Ogni respiro era un rantolo.
"Emily.." la sua voce era appena un sussurro, lei si chinò su di lui con il cuore in frantumi.
"Se solo mamma e papà fossero qui" tossì, cercando di parlare di più ma il dolore lo zittì.
Emily trattenne le lacrime pensando a quanto il destino fosse stato infame portandole via prima i genitori e ora suo fratello.
"Loro sono sempre qui..ora non pensarci, riposa" lo pregó ma nel frattempo sapeva che non ci sarebbe stato altro tempo.
Lui la guardó un'ultima volta, prima di chiudere gli occhi per sempre.

Il suono del monitor che segnava la fine di tutto, riempì la stanza.

Emily si svegliò di soprassalto, il cuore le batteva forte nel petto, la gola secca come se il dolore di quel giorno fosse ancora lì, presente e tangibile. Si passó una mano sul viso, asciugandosi le lacrime che neanche si era accorta di aver versato.
Ogni notte lo stesso sogno, ogni notte quell'incubo che la teneva ancorata ad una vita che non riconosceva più.

Si sedette sul letto, fissando il soffitto della sua piccola stanza. Le pareti scrostate, il mobilio vecchio e malandato erano tutto ciò che aveva potuto permettersi.
Un minuscolo appartamento in periferia, lontano dalle luci sfavillanti di Manhattan, lontano da quella vita che aveva sognato per se stessa. Si alzó e si avvicinó alla finestra, trascinando i piedi nudi sul pavimento freddo.
Fuori, il cielo era grigio, carico di nuvole minacciose. Le foglie autunnali coprivano i marciapiedi, danzando nel vento che soffiava tra i palazzi malandati.
Quel quartiere in autunno era desolante, eppure c'era qualcosa di stranamente familiare in quel paesaggio spoglio. Sembrava riflettere il vuoto che sentiva dentro.

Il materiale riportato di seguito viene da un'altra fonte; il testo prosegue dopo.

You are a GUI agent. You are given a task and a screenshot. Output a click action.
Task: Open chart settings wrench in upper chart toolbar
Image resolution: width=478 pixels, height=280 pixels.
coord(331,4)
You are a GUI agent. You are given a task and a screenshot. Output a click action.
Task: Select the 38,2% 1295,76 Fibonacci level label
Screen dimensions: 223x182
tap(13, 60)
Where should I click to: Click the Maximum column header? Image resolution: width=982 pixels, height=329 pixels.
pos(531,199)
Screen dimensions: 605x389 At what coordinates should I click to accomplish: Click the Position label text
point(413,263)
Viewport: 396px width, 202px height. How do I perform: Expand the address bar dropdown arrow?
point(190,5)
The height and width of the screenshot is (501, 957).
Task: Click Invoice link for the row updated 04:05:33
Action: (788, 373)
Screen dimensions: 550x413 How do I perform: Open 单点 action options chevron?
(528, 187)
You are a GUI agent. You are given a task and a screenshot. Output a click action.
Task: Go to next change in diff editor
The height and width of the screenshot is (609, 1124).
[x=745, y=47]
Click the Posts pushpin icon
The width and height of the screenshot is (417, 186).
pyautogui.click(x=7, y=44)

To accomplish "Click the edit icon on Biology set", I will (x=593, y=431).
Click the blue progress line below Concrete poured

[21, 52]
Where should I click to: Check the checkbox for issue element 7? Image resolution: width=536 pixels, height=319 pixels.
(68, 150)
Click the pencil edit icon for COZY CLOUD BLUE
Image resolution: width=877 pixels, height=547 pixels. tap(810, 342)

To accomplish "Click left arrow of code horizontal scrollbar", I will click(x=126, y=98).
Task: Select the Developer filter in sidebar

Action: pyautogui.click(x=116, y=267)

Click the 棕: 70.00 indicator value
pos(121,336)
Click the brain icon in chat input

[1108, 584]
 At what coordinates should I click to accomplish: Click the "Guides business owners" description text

Con gesti lenti, accese la macchinetta del caffè, il suono del liquido bollente che riempiva la tazza era l'unico rumore nella stanza. Prese la tazza tra le mani, lasciando che il calore le scaldasse le dita, e si sedette sul davanzale.
Il profumo amaro del caffè la portó alla realtà, mentre il suo sguarda vagava tra i rami spogli.

Controlló il suo cellulare. Le 7:00. Tra poco avrebbe avuto il colloquio. L'occasione di entrare nell'azienda farmaceutica più potente del paese e forse avrebbe trovato le risposte che cercava.
Eppure sentiva un nodo allo stomaco, un misto di ansia e speranza.

Si alzò lentamente, e dopo una doccia veloce, si avvicinò al piccolo armadio nell'angolo della stanza. C'erano pochi abiti appesi, ma sapeva già cosa avrebbe indossato. Tirò fuori un completo, quello di sua madre. Non era alla moda, anzi, il taglio antiquato e il colore beige sbiadito raccontavano una storia di tempi migliori. Era tutto ciò che aveva, in qualche modo indossarlo la faceva sentire vicino alla donna che l'aveva cresciuta e che lei aveva tanto amato. Si infilò la giacca troppo stretta e la gonna che le arrivava appena sopra al ginocchio. Raccolse i suoi lunghi capelli castani in uno chignon spettinato, lasciando cadere qualche onda per nascondere le lentiggini che le puntinavano il viso.
Non era perfetta, ma andava bene così.

Prima di uscire il suo sguardo si posò sullo specchio, i suoi occhi nocciola pieni di lacrime avevano uno scintillio di speranza.

"Te lo prometto" sussurrò tra sè prima di voltarsi e chiudere la porta.